I used a compositional technique that often drives my writing, selecting a limited set of images (in this case, a mirror, a hammer, a book, a chessboard and the two chess pieces) and combining them in various ways, experimenting with juxtapositions and different ways of presenting the objects. Ever since I set fire to a tree in my grandad’s garden when I was ten, I have been fascinated by fire, and an image that has repeatedly imposed itself on my mind’s eye lately has been that of one of my own books, in flames. So I knew early on that I would include footage of a burning copy of the mannequins are more real than you. In the end, I burned just one page (a poem called “The mannequins are only playing dead”), and in the film poem this shot appears more than once, playing at different speeds and, in its first iteration, in reverse, so that the written page is created by the flames. But I didn’t want the destruction of my own work to end there. Inspired perhaps by @gadgetgreen (who a year or so ago tore up, mangled and generally wrecked a copy of my book Mono and tweeted the pictures), I filmed a stop-motion sequence, in which rips appear in pages of my book and the shredded remains crawl away, out of shot. Like the burning page, we see this more than once: forwards and backwards. Creation mirrors destruction.
At several points in the film, the viewer is presented with brief close-ups of bits of text, including random fragments visible on torn, scrunched-up pages. Looking becomes reading, or perhaps writing: the shots are so fleeting that the viewer is forced to select words and phrases to read, and in that act of selection, the viewer/reader writes the film’s meaning.
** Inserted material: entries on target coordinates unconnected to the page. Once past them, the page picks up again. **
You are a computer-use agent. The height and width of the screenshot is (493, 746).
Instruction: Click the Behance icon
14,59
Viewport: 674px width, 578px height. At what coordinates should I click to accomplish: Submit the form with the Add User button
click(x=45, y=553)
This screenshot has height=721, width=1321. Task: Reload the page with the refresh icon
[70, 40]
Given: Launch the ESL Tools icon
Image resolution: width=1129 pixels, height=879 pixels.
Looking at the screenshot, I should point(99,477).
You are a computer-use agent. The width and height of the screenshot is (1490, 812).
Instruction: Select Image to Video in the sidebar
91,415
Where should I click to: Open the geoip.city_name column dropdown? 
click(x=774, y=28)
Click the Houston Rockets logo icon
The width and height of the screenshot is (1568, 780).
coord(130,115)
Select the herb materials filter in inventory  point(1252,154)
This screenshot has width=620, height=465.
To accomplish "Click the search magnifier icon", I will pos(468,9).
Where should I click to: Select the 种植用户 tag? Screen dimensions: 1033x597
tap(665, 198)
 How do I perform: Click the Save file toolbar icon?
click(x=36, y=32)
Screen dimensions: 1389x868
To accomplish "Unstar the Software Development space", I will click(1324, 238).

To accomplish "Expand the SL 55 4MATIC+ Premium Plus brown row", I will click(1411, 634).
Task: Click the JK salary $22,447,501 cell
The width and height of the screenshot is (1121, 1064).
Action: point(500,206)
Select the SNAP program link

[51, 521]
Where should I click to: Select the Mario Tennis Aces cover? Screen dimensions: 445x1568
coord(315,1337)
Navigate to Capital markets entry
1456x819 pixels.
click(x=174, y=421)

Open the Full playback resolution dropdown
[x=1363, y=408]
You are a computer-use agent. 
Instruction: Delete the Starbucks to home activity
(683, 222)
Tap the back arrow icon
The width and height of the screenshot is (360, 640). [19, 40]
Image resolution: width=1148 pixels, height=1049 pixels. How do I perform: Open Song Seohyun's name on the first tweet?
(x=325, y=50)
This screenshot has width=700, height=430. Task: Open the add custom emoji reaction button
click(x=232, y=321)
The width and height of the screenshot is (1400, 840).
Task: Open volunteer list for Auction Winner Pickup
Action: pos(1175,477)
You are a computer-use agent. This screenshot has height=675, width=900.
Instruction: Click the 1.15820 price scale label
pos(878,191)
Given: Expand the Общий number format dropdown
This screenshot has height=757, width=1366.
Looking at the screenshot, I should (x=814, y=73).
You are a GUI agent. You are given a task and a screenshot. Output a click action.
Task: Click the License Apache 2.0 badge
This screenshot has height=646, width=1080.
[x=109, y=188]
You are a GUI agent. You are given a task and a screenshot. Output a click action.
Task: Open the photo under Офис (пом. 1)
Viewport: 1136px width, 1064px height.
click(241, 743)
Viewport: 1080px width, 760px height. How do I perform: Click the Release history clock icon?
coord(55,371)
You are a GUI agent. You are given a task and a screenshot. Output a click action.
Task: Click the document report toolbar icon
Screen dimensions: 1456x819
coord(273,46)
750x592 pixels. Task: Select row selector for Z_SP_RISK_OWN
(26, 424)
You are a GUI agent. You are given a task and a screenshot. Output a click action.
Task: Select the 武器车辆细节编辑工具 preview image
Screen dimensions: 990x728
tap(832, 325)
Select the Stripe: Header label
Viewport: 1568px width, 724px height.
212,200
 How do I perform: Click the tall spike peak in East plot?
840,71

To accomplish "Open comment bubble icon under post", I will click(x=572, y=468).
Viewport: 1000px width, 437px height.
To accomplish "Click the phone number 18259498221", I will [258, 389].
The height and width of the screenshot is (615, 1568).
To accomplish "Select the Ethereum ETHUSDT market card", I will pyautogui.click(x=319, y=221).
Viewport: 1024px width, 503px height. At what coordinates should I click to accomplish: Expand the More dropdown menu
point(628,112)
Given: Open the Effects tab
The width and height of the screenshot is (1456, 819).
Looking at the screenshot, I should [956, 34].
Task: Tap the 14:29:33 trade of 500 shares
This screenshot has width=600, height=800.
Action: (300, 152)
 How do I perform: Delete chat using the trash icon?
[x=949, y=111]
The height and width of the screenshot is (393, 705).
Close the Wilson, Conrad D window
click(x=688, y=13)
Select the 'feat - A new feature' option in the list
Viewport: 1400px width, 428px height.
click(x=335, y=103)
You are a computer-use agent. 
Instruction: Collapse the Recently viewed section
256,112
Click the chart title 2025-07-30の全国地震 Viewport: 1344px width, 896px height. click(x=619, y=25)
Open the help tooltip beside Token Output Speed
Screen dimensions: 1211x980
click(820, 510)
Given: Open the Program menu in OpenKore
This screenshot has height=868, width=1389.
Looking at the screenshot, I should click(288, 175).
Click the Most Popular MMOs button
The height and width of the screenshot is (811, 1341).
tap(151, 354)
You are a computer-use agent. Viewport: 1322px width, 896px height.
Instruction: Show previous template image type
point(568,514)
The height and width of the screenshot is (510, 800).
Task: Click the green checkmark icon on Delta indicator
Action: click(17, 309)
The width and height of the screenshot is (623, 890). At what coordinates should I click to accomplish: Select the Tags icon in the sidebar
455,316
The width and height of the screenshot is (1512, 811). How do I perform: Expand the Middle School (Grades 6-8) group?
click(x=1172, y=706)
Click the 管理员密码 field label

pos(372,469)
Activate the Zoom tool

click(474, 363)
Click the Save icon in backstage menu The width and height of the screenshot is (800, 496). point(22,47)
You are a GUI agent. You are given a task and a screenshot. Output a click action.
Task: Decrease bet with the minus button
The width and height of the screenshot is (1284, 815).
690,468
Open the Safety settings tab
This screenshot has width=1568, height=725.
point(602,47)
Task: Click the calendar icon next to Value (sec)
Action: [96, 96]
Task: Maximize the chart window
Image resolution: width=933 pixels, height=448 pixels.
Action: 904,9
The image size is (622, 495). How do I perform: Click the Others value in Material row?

When I write or make pictures, I never set out to determine meaning; that is for the reader to decide, through a creative act of interpretation. In making mirror | writing, my sole intention was to play with some objects that fascinated me, toying with reflections and echoes. I had no final destination in mind. The viewer looks in the mirror. The viewer writes.
The film was made using a smartphone and a tablet, commonplace possessions. We are all photographers, writers, artists, film makers now. As Isidore Ducasse said, “Poetry should be made by all.”